The second phase of Nachos is to support multiprogramming. As in the first assignment, we give you some of the code you need; your job is to complete the system and enhance it.
The first step is to read and understand the part of the system we have written for you. Our code can run a single user-level `C' program at a time. As a test case, we've provided you with a trivial user program, `halt'; all halt does is to turn around and ask the operating system to shut the machine down. Run the program `nachos -x ../test/halt'. As before, trace what happens as the user program gets loaded, runs, and invokes a system call.
The files for this assignment are:
You'll be working in the userprog directory for this project. This project builds on what you did in the first project --- making use of the synchronization routines you wrote. You may discover design flaws that were not brought out in the testing of the first project.
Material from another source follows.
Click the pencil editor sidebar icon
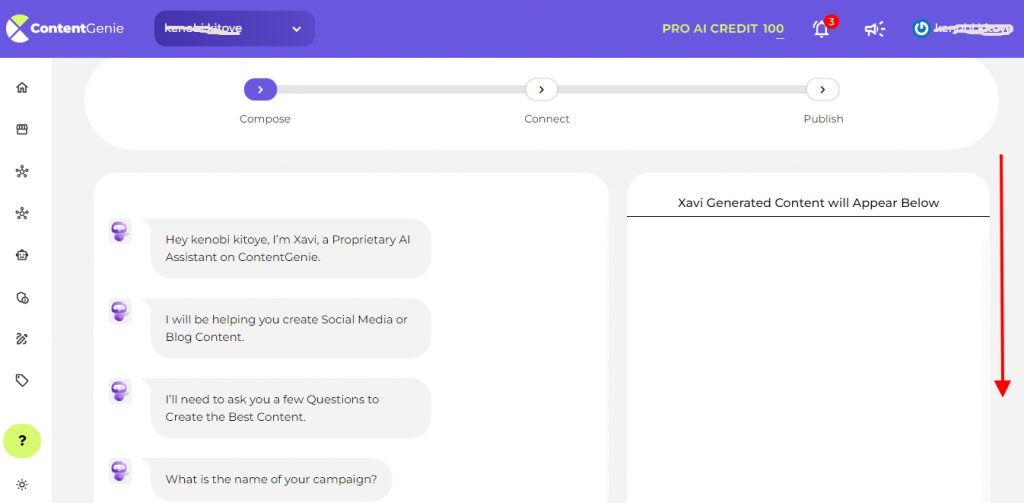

So far, all the code you have written for Nachos has been part of the operating system kernel. In a real operating system, the kernel not only uses its procedures internally, but allows user-level programs to access some of its routines them via ``system calls''.
In this assignment we are giving you a simulated CPU that models a real CPU. In fact, the simulated CPU is the same as the real CPU (a MIPS chip), but we cannot just run user programs as regular UNIX processes, because we want complete control over how many instructions are executed at a time, how the address spaces work, and how interrupts and exceptions (including system calls) are handled.
Our simulator can run normal programs compiled from C --- see the Makefile in the `test' subdirectory for an example. The compiled programs must be linked with some special flags, then converted into Nachos format, using the program ``coff2noff'' (which we supply). The only caveat is that floating point operations are not supported.
Note that you will need to ``bullet-proof'' the Nachos kernel from user program errors --- there should be nothing a user program can do to crash the operating system (with the exception of explicitly asking the system to halt). Also, to support the system calls that access the console device, you will probably find it helpful to implement a ``SynchConsole'' class, that provides the abstraction of synchronous access to the console. ``progtest.cc'' has the beginnings of a SynchConsole implementation; look ahead to the file system assignment for the similar example for the SynchDisk class.
Instrument the operating system to keep track of average response time for executing user programs. Write a test case (a set of user programs to run) that performs well using your policy for scheduling the CPU among user programs, and a test case that performs poorly (has very long average response time). Run the test cases and explain the measured performance. What would you need to do in order to fix this?
(10% extra credit) Implement multithreaded user programs. Implement the thread fork and yield system calls, to allow a user program to fork a thread to call a routine in the same address space, and then ping pong between the threads.